There's more -- much more -- including a long visit to Louise and her father in Switzerland, and a long and ultimately tragic period at Whitehall Palace, where Charles's health is deteriorating fast. As usual, Merivel finds himself on a switchback though all this, alternating between pleasure and pain, with the pain generally more predominant. He worries about Margaret, he worries about himself and whether he should marry Louise, he worries terribly about his servant Will Gates, who he has left in charge of Bidnold but who has not written for a long time. And of course he is in despair about the evidently coming demise of Charles. 

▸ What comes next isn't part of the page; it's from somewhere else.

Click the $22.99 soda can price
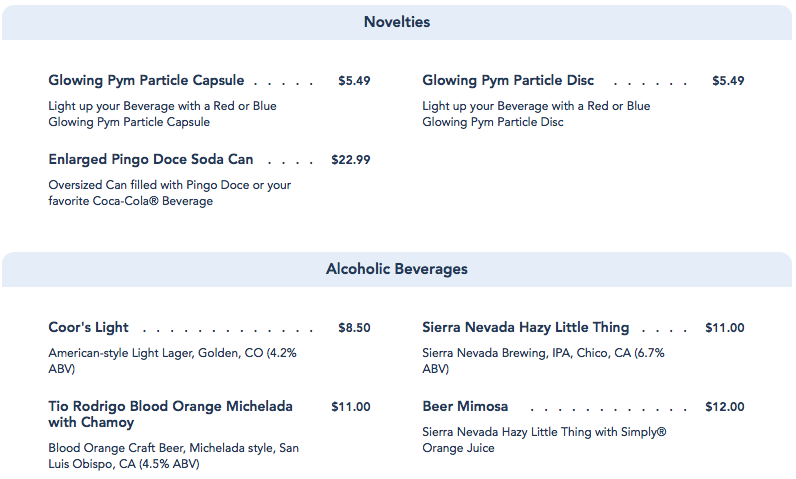 (x=351, y=160)
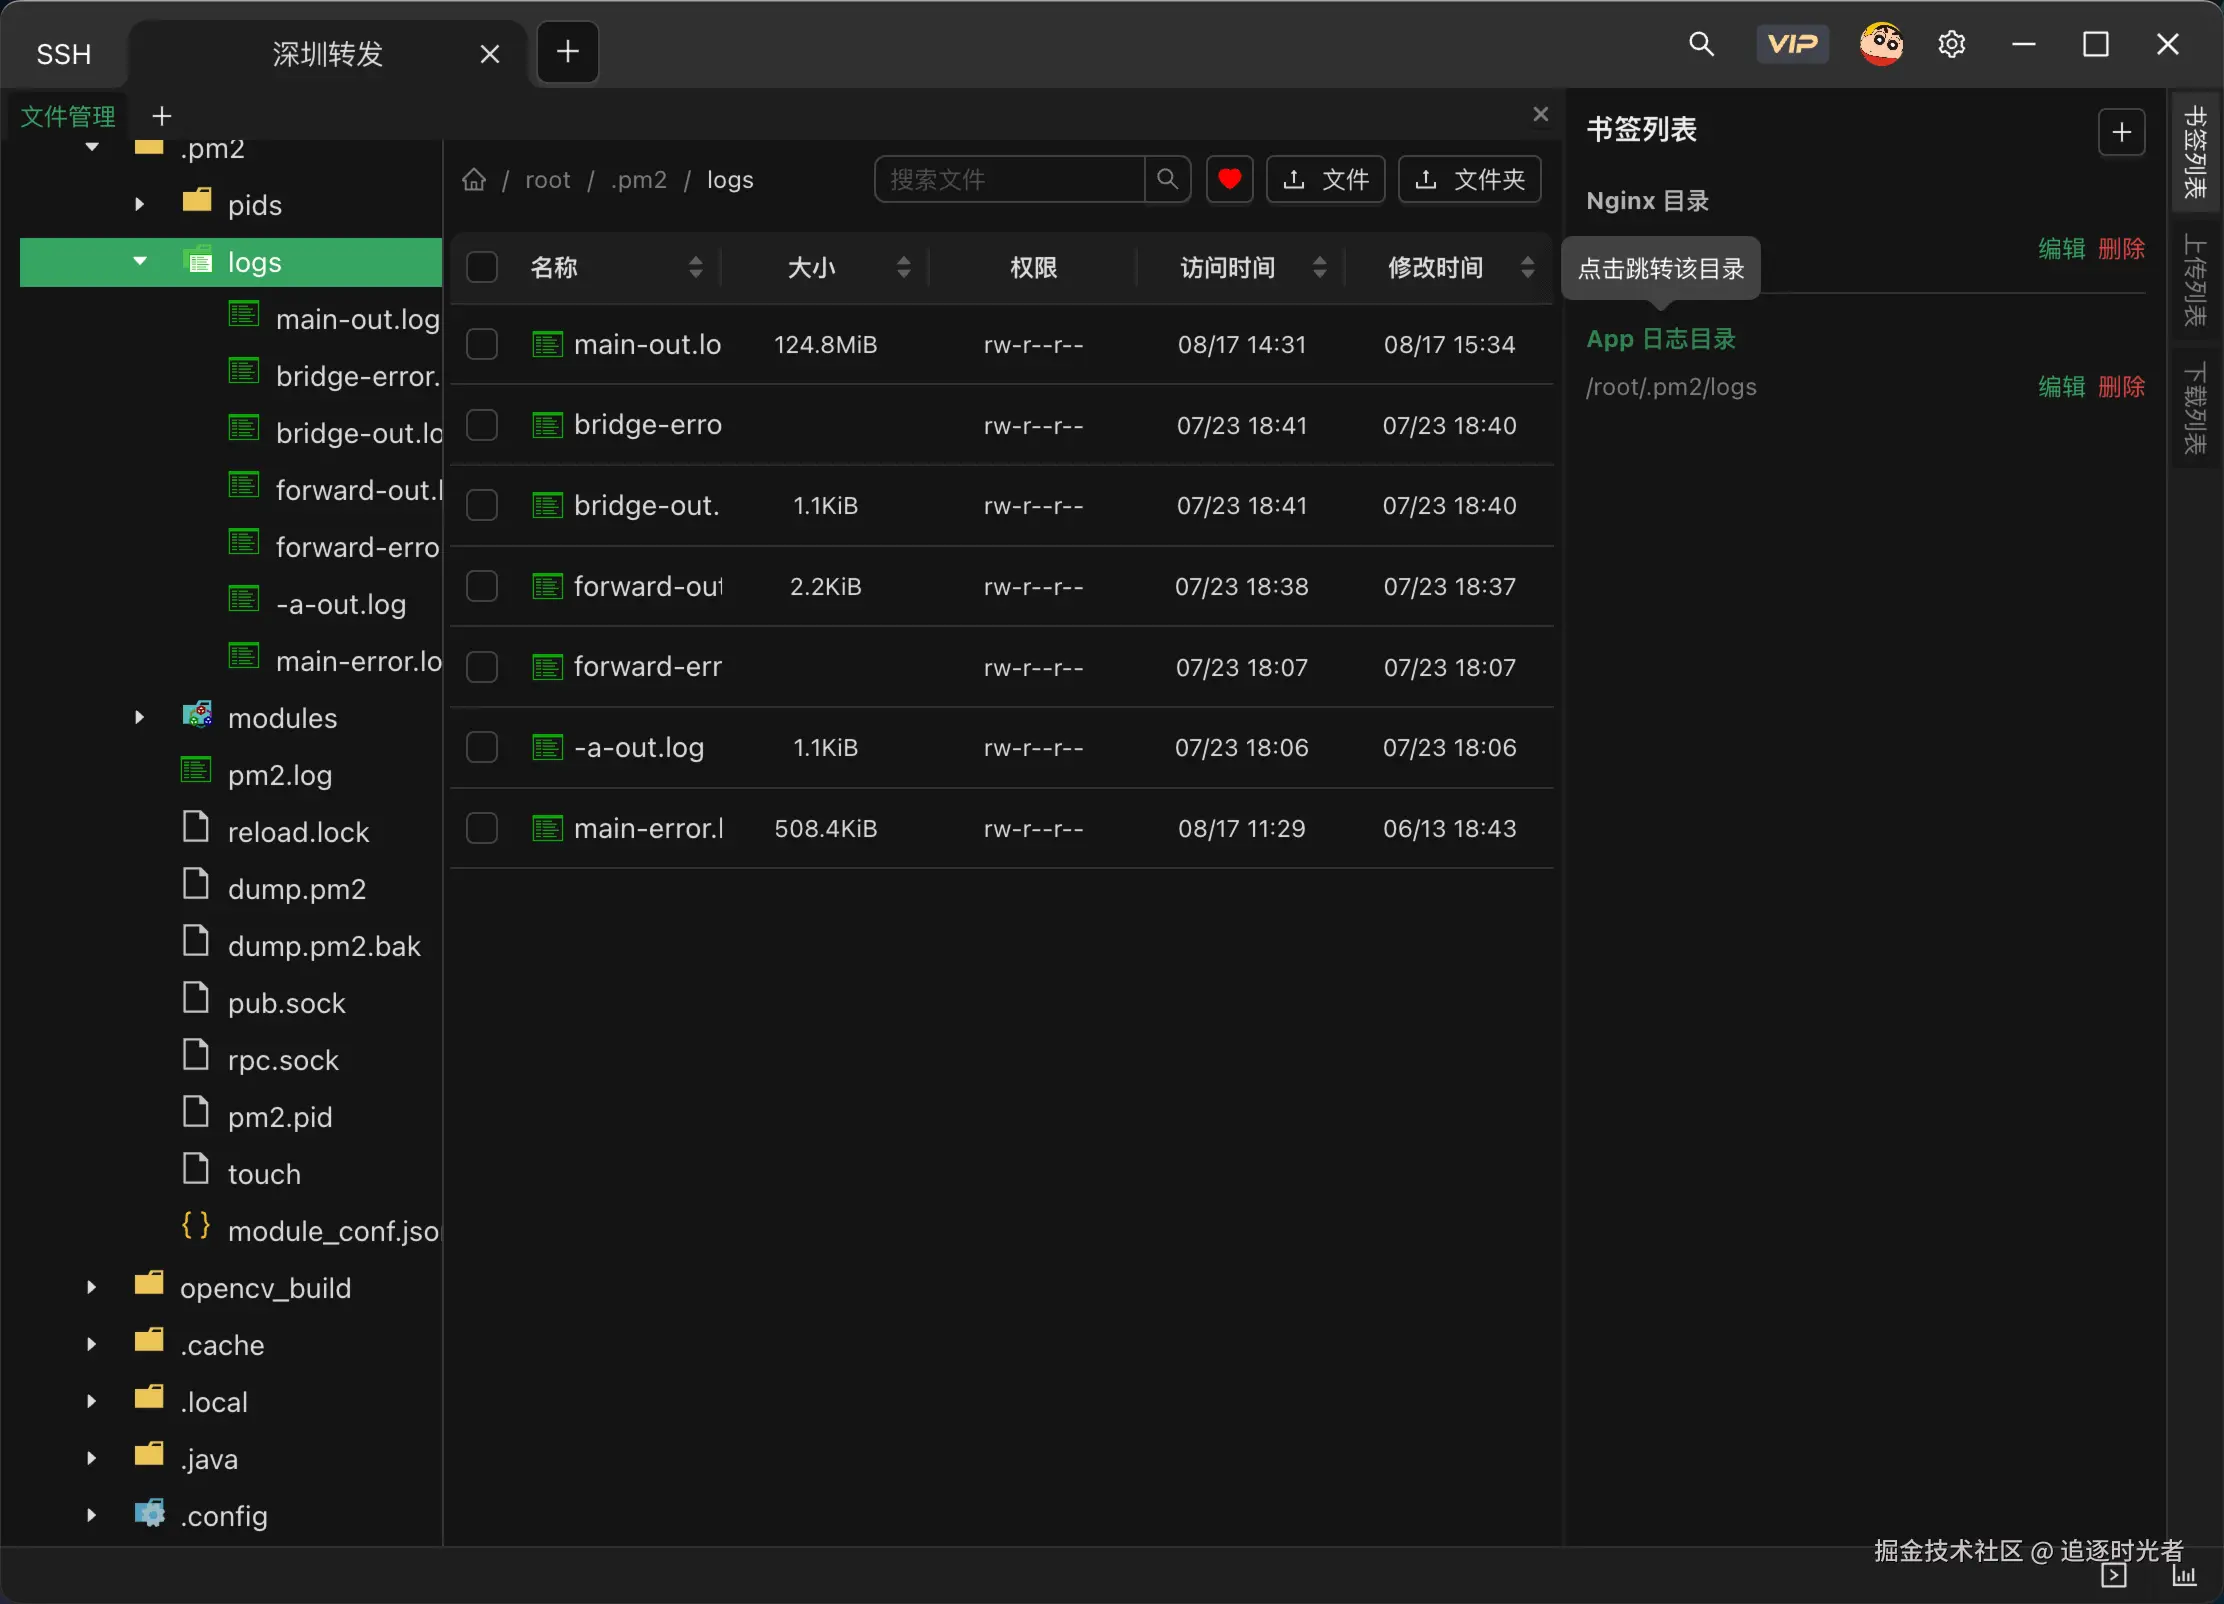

Ultimately, then, though there's still wit and fun in this novel, it's charged with more sadness than Restoration. This is inevitable, because it deals with ageing, with loss, and with the death of those we love the most. Merivel has always been given to self-examination, and his honesty about himself and his compulsions has always been one of his most attractive characteristics. The honesty is still there, and so are the compulsions -- but so too is his wonderful humanity, his great heart, his desire to be a better man than he knows himself to be. I cried a couple of times during this novel, and the ending -- wonderfully apt and beautifully conceived -- left me grieving as if at the loss of an old and dear friend, which indeed Merivel had become. Profound and thought-provoking in so many ways, this is a brilliant novel, and one I'm very glad indeed to have read.